■ Texte source
- - - - - - -

Nos gouvernants se félicitent de la transparence du scrutin en Egypte qui a vu 65 pour cent des votants accorder leur voix aux islamistes. Certes, les observateurs sur place n’ont apparemment relevé aucune irrégularité. Mais je crois qu’on a raté ici en France une occasion de se taire. Car justement, le plus inquiétant est que ces élections se sont déroulées dans le respect des règles. Ah ! Comme j’aurais souhaité qu’il y eût tricherie, bourrages d’urnes, décompte frauduleux des voix, pressions diverses exercées aux abords des bureaux de vote. Mais non, rien de tout cela. C’est bien le peuple qui s’est exprimé. Tout s’est passé dans le calme. Nous avons donc bien lu bien entendu : islamistes modérés (un mot à prendre avec précaution quand il s’agit de l’islam) et salafistes représentent en Egypte 65% du corps électoral.

- - - - - - -

■ Exercice écrit a
Pouvez-vous recopier les enregistrements, consignes comprises, de la ligne qui contient "Task: Download PDF" jusqu'à leur fin, en décalant de -77 chaque coordonnée des réponses ?
Le texte et les enregistrements sont deux matériaux indépendants l'un de l'autre.

- - - - - - -

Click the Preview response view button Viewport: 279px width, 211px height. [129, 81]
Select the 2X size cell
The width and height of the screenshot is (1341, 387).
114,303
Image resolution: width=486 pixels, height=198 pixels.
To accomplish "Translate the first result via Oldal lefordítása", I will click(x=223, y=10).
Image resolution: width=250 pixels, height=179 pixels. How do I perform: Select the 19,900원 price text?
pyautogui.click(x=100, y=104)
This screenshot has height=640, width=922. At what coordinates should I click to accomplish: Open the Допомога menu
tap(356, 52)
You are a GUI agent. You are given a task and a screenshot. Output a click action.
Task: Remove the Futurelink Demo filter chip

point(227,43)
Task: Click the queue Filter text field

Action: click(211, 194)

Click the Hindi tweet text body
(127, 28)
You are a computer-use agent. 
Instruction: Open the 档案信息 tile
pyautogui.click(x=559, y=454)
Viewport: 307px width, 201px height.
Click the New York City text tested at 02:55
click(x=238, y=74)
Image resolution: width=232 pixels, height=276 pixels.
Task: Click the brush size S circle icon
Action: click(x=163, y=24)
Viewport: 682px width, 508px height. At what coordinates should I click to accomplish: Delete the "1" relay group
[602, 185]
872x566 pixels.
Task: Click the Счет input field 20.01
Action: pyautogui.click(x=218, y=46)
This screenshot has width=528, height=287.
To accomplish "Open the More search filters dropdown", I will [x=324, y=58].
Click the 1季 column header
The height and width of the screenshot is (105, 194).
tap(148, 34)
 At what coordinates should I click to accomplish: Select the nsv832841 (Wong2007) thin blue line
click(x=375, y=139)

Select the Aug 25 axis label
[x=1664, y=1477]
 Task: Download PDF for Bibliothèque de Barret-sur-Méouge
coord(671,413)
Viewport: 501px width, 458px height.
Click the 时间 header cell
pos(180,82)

- - - - - - -

■ Exercice écrit b
Pouvez-vous reproduire à l'identique le passage du texte sur les élections en Égypte, en commençant aux mots "Nos gouvernants se" et en vous arrêtant après "du corps électoral." ?

■ Réponse correcte a
 Task: Download PDF for Bibliothèque de Barret-sur-Méouge
coord(594,336)
Viewport: 501px width, 458px height.
Click the 时间 header cell
pos(103,5)

■ Réponse correcte b
Nos gouvernants se félicitent de la transparence du scrutin en Egypte qui a vu 65 pour cent des votants accorder leur voix aux islamistes. Certes, les observateurs sur place n’ont apparemment relevé aucune irrégularité. Mais je crois qu’on a raté ici en France une occasion de se taire. Car justement, le plus inquiétant est que ces élections se sont déroulées dans le respect des règles. Ah ! Comme j’aurais souhaité qu’il y eût tricherie, bourrages d’urnes, décompte frauduleux des voix, pressions diverses exercées aux abords des bureaux de vote. Mais non, rien de tout cela. C’est bien le peuple qui s’est exprimé. Tout s’est passé dans le calme. Nous avons donc bien lu bien entendu : islamistes modérés (un mot à prendre avec précaution quand il s’agit de l’islam) et salafistes représentent en Egypte 65% du corps électoral.